# Task A
In the antenna efficiency passage, rewrite the paragraph beginning "A further example is given" as a short bulleted list that keeps its main figures.

# Document section
** start **
It has furthermore been found that the efficiency of the antenna 1 can be considerably increased or optimized by the actuation of the second terminal 12 (control input) and first terminal 11 (HF input) as described below.

If, for example at a frequency of 920 MHz (GSM900 or AMPS), the high frequency signal is applied exclusively to the second terminal 12, an efficiency of 32.9 percent is obtained. If the high frequency signal is applied exclusively to the first terminal 11, an efficiency of 37.2 percent is obtained. If, on the other hand, the high frequency signal is split in terms of its power and applied to the first terminal 11 and the second terminal 12 in a proportion of 50 percent each, given a phase shift of 0 degrees between the two signal components an efficiency of 69.2 percent is obtained. This corresponds to an increase in efficiency of almost 100 percent.

If, however, in comparison thereto the phase shift between the two signal components is 180 degrees, an efficiency of only 1.92 percent is obtained.

A further example is given for a frequency of 1820 MHz (DCS 1800/PCS 1900). In this case, an efficiency of 31.1 percent is obtained when the high frequency signal is applied exclusively to the second terminal 12. If, however, the high frequency signal is applied exclusively to the first terminal 11, an efficiency of 63.9 percent is obtained. If the power of the high frequency signal is split in a proportion of 50 percent each on the two terminals 11, 12, given a phase shift of 0 degrees between the two high frequency signals an efficiency of only 15.9 percent is obtained, whereas in the case of a phase shift by 180 degrees an efficiency of 79.0 percent was measured (that is to say an increase in efficiency of approximately 66 percent).
** end **
# Supplied material
** start **
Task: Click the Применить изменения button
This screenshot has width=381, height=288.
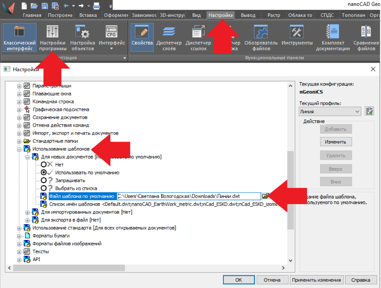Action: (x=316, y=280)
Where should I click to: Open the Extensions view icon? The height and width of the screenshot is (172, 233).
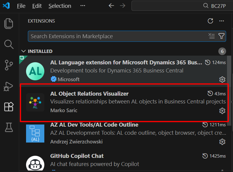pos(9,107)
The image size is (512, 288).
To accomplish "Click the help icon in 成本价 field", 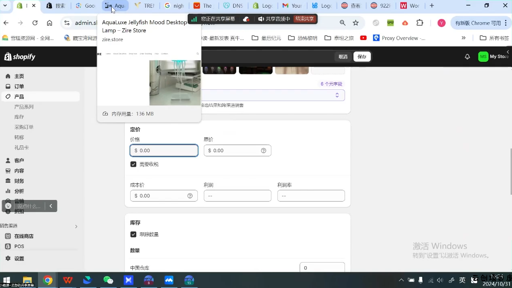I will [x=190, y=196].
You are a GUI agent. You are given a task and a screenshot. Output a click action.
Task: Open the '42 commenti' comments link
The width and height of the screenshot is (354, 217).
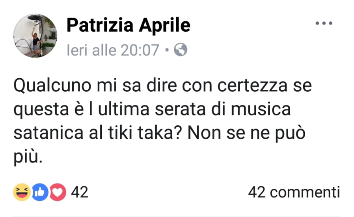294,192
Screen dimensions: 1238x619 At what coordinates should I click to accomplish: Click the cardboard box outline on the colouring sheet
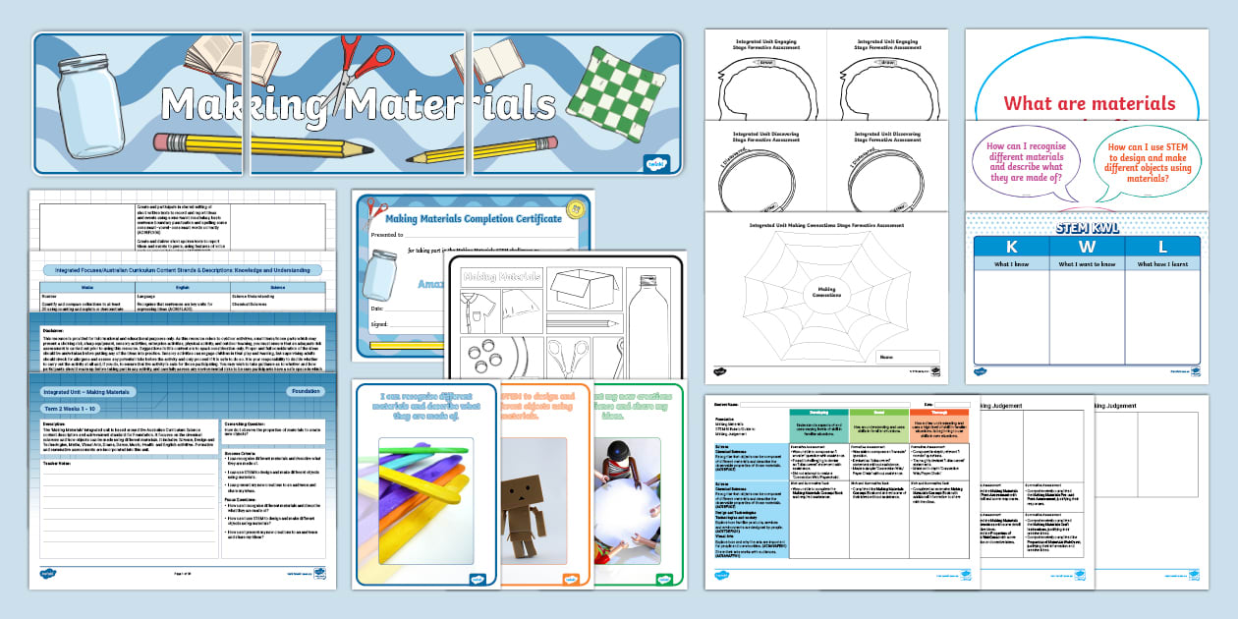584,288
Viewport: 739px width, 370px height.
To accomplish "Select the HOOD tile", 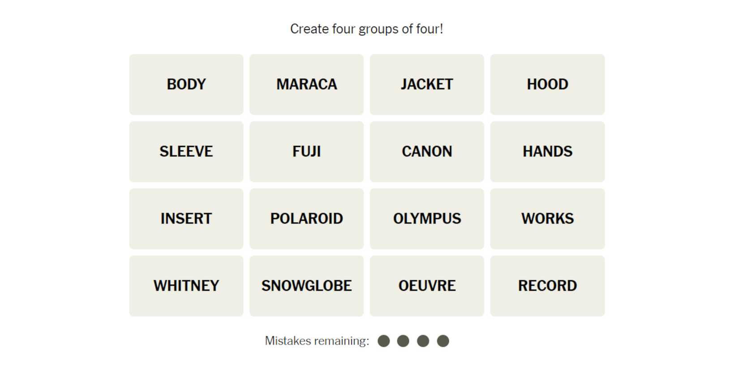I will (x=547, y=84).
** end **
** start **
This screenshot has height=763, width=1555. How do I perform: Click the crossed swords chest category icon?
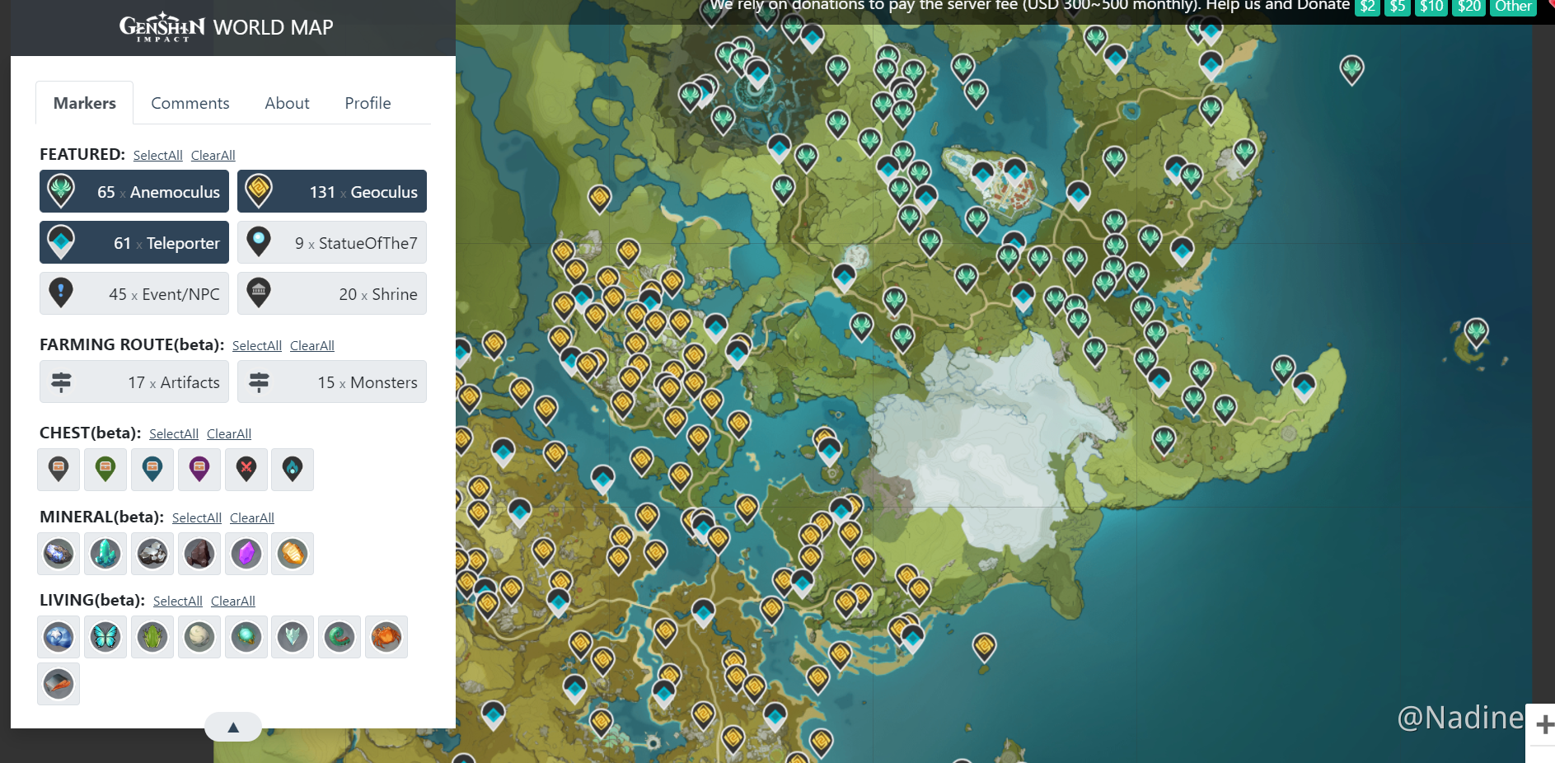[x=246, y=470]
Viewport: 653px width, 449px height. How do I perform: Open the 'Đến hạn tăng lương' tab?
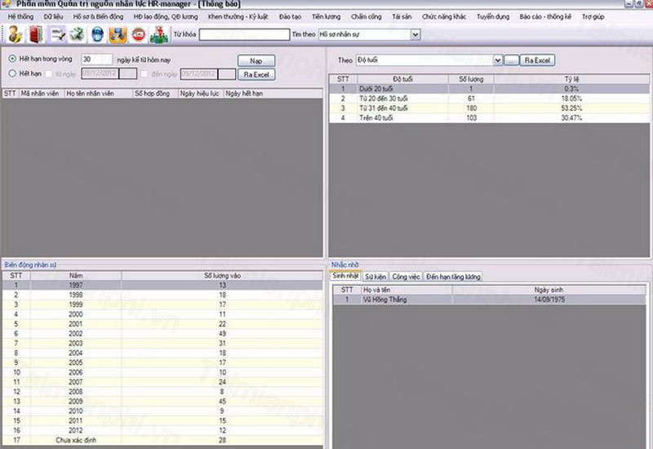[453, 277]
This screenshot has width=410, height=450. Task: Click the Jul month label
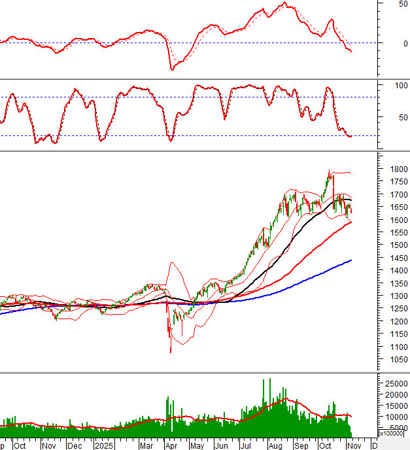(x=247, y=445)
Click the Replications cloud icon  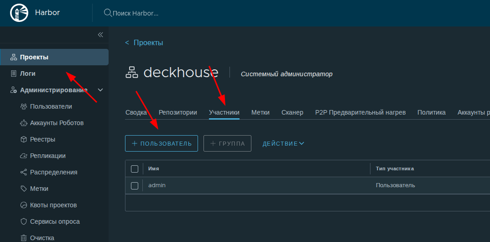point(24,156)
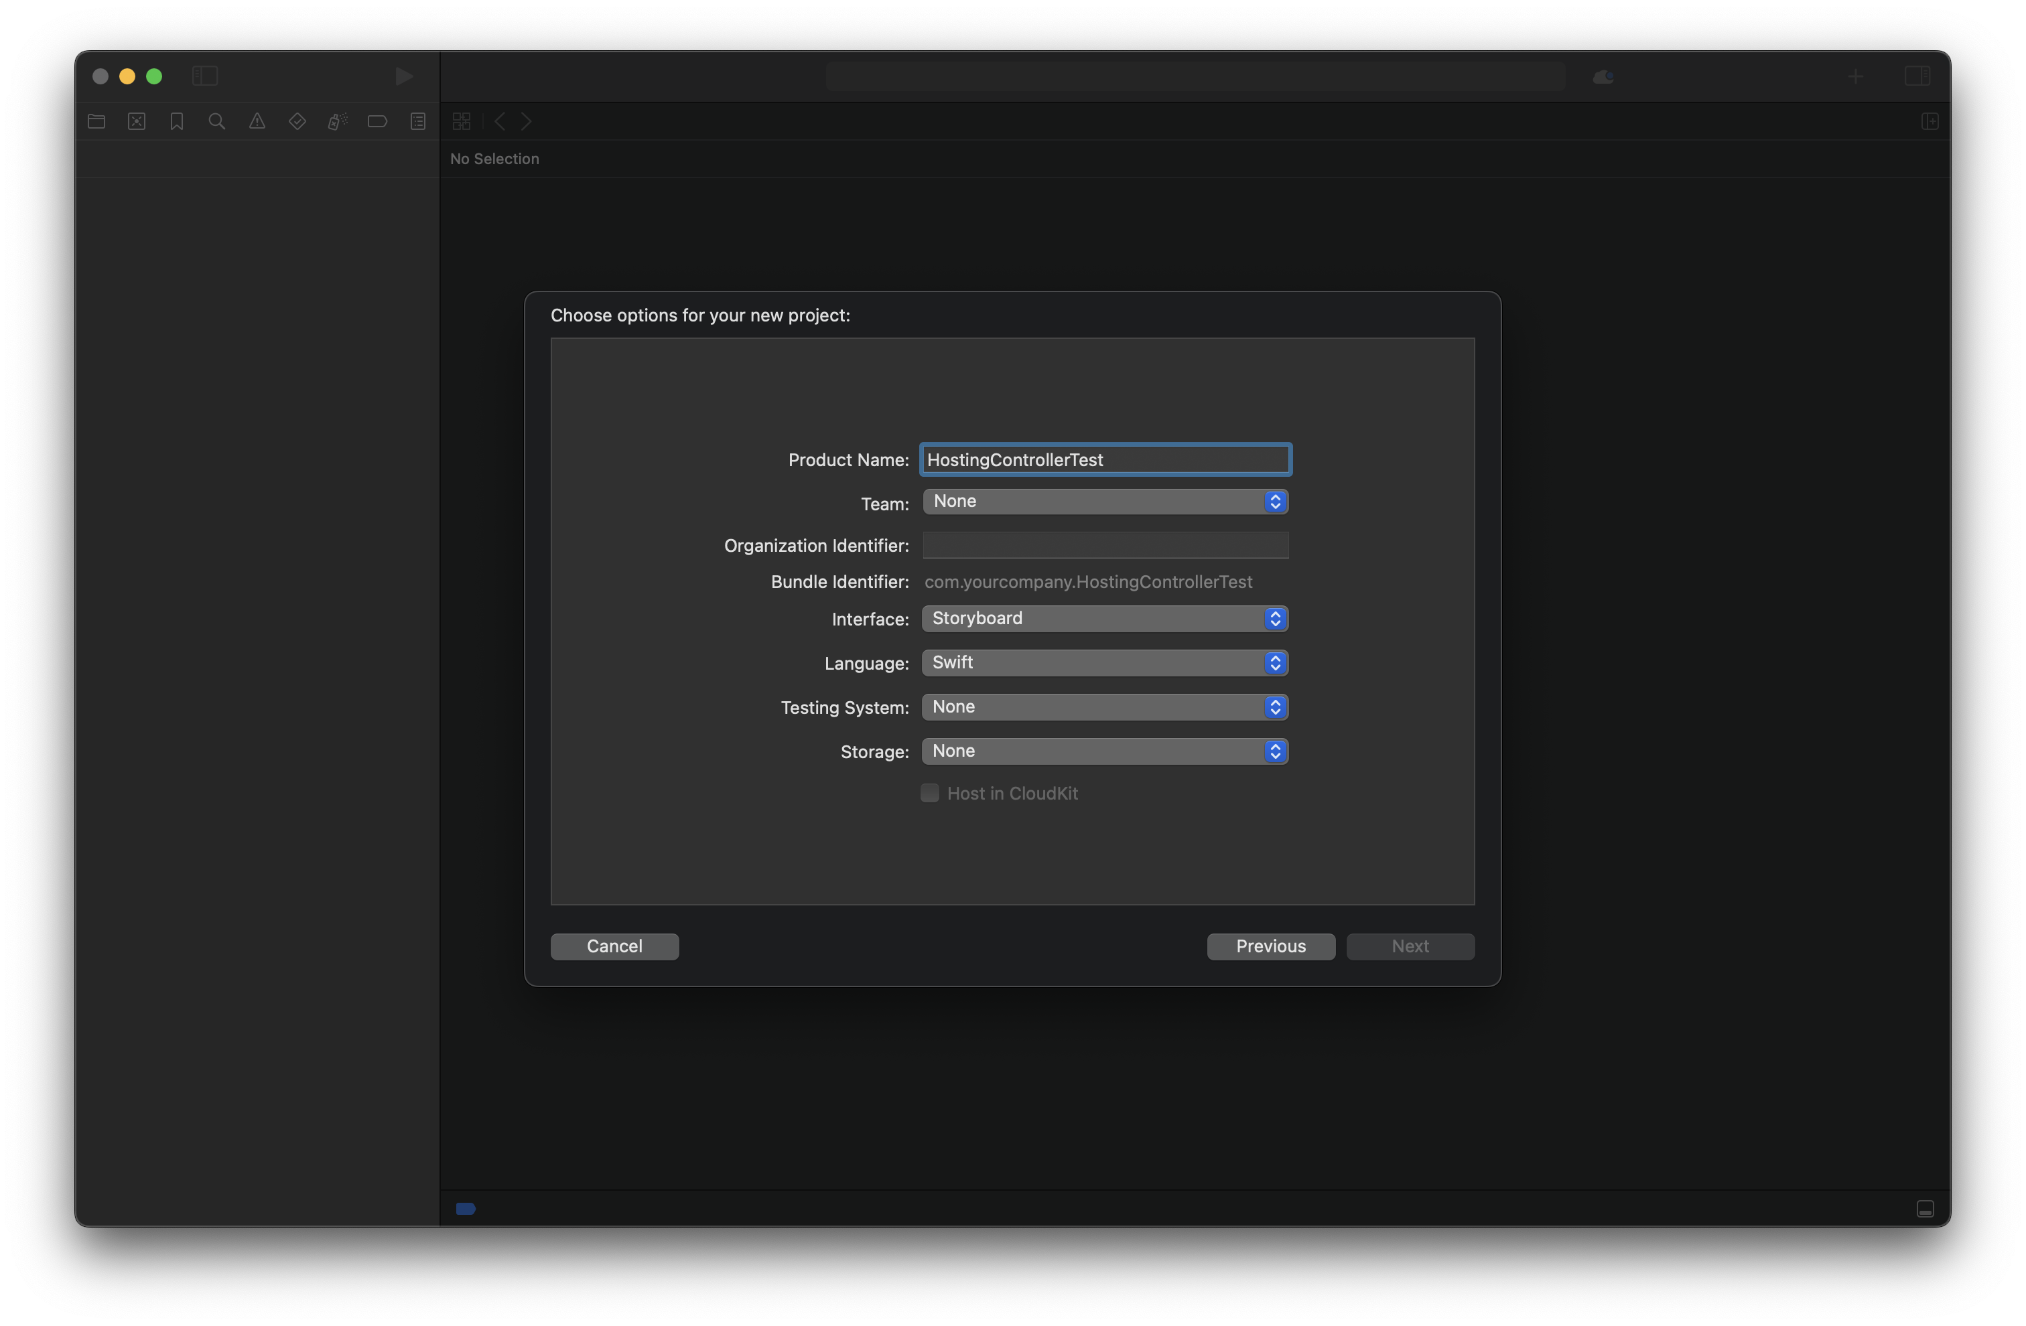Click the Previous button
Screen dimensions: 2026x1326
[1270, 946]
** end **
** start **
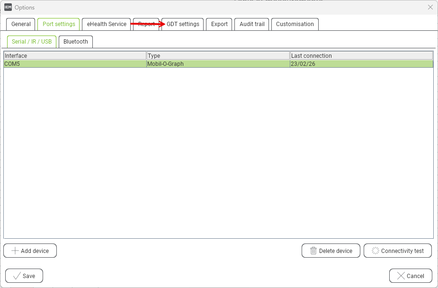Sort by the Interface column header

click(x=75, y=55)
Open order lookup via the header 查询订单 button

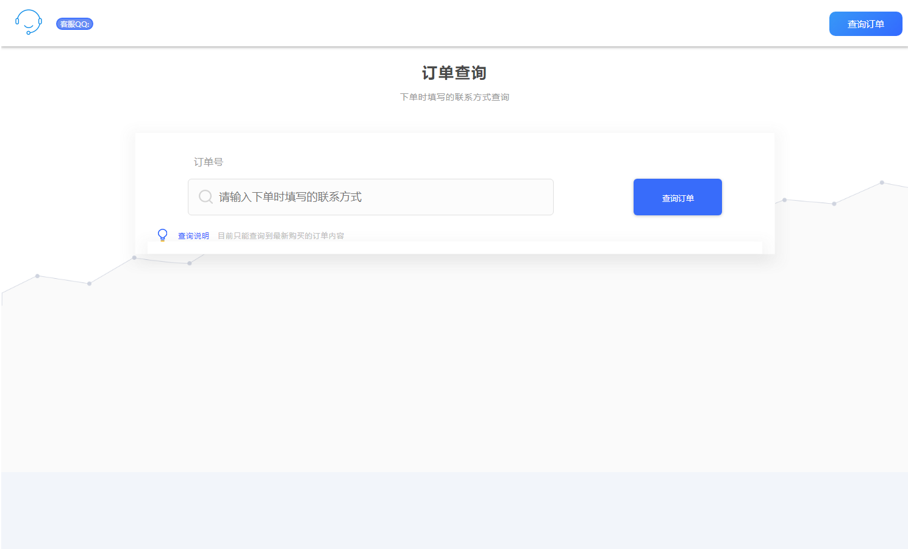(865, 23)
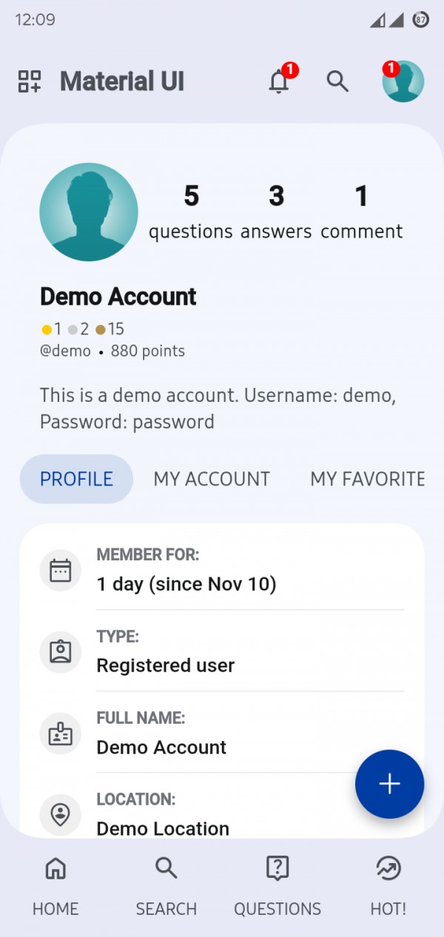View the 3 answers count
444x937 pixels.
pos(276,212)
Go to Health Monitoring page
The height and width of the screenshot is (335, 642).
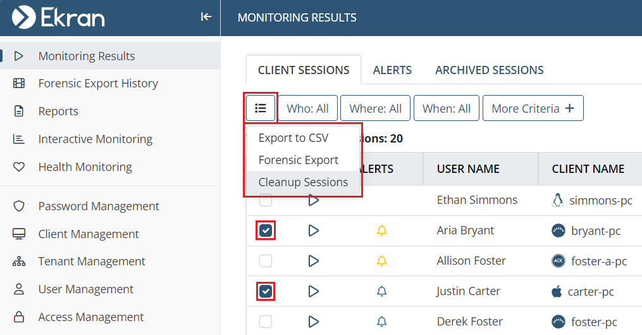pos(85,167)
** end **
# Task B
Lay out the lines of the listing as a numbered list, starting with the line that contains "Sort by the Interface column header" and going on through the line that contains "pos(85,167)". Skip blank lines and leave the pictures out.

# Task result A
- Frequency: 1820 MHz (DCS 1800/PCS 1900)
- Signal applied only to the second terminal 12: efficiency of 31.1 percent
- Signal applied only to the first terminal 11: efficiency of 63.9 percent
- Power split 50 percent to each terminal with a 0-degree phase shift: efficiency of only 15.9 percent
- Power split 50 percent to each terminal with a 180-degree phase shift: efficiency of 79.0 percent, an increase of about 66 percent

# Task result B
1. Sort by the Interface column header
2. click(x=75, y=55)
3. Open order lookup via the header 查询订单 button
4. (865, 23)
5. View the 3 answers count
6. 444x937 pixels.
7. pos(276,212)
8. Go to Health Monitoring page
9. The height and width of the screenshot is (335, 642).
10. pos(85,167)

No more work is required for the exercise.